» PROBLEM DESCRIPTION: All the lines below need to be output exactly, apart from any images.

Records from a dataset
- - - - - - -

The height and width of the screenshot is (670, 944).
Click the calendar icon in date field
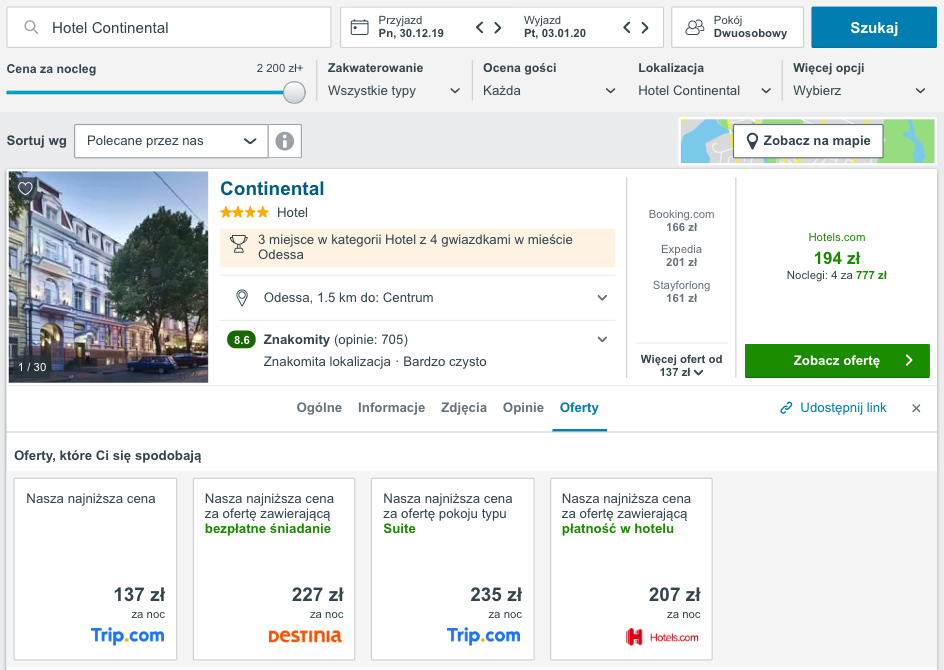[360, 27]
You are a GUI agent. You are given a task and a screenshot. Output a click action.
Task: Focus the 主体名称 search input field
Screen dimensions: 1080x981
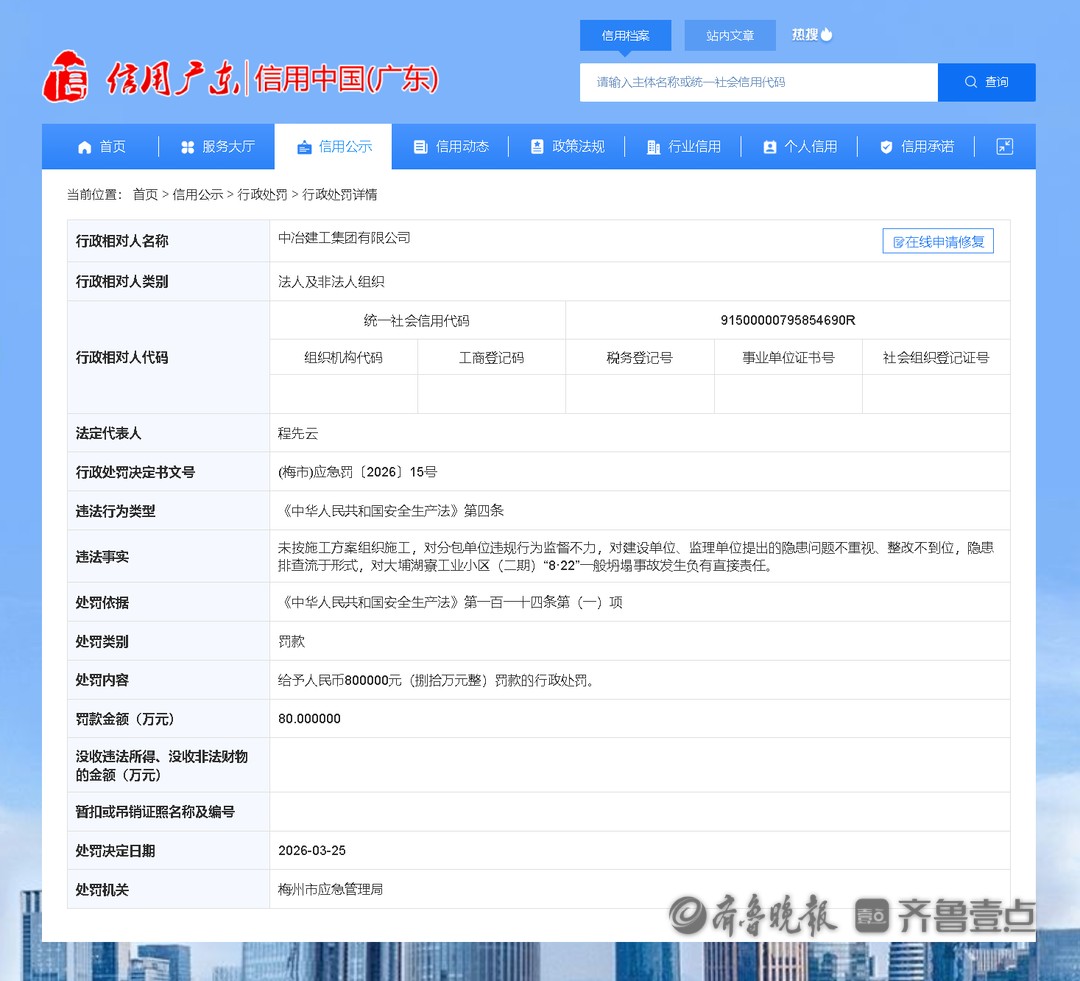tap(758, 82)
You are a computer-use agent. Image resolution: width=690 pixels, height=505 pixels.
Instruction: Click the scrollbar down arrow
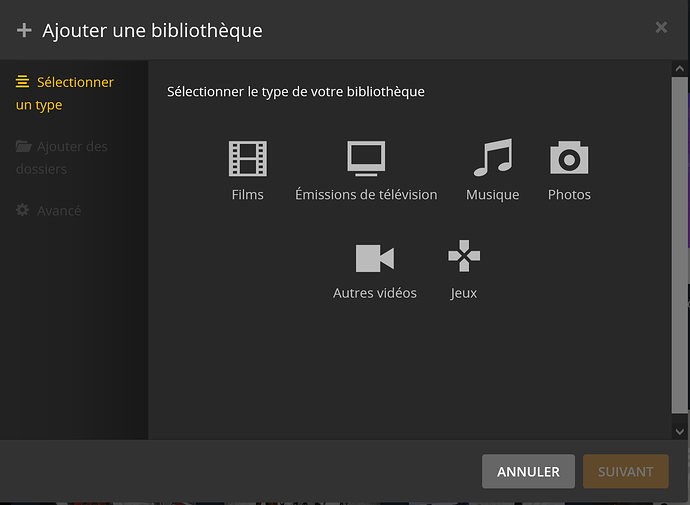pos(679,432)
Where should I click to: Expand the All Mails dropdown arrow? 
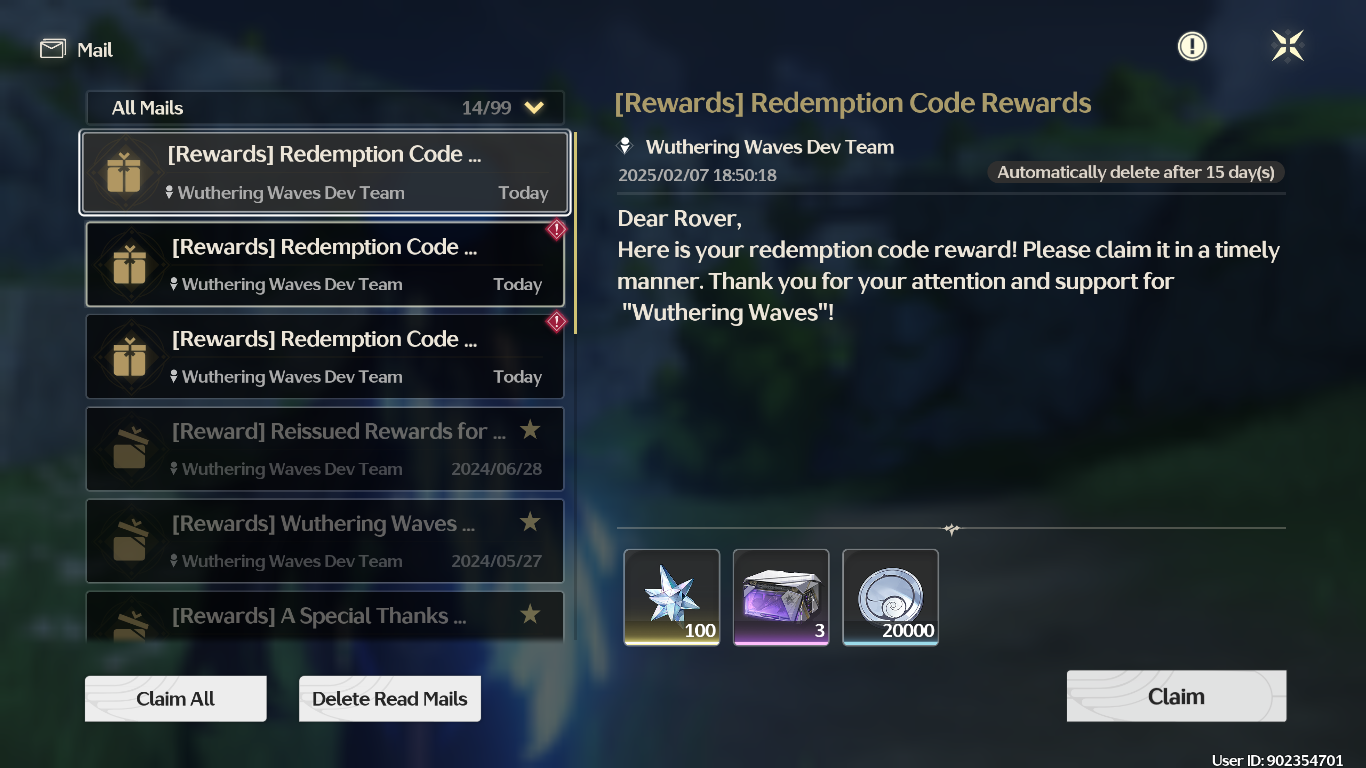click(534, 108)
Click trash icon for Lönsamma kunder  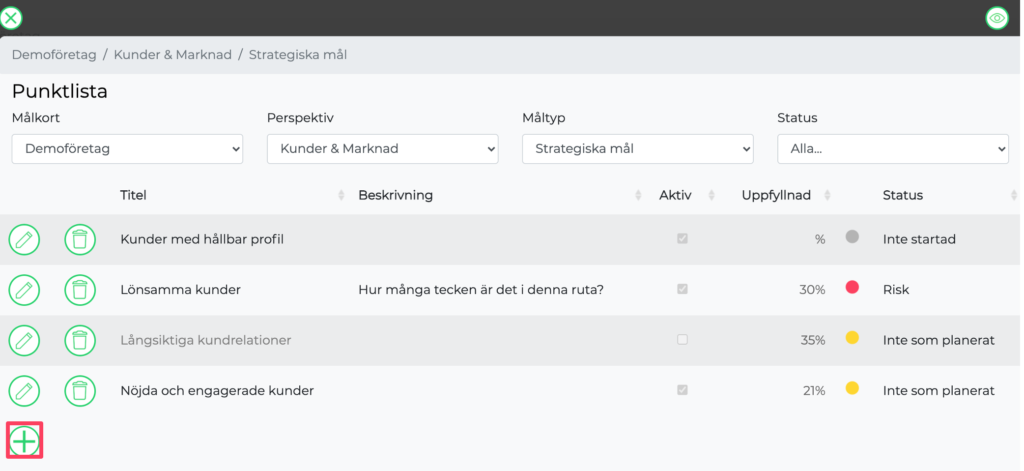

- - - - - - -

» OUTPUT FOR THIS EXERCISE:
The height and width of the screenshot is (670, 944).
Click the calendar icon in date field
[360, 27]
You are a GUI agent. You are given a task and a screenshot. Output a click action.
Task: Focus the 主体名称 search input field
Screen dimensions: 1080x981
tap(758, 82)
You are a computer-use agent. Image resolution: width=690 pixels, height=505 pixels.
Instruction: Click the scrollbar down arrow
pos(679,432)
Where should I click to: Expand the All Mails dropdown arrow? 
click(534, 108)
Click trash icon for Lönsamma kunder  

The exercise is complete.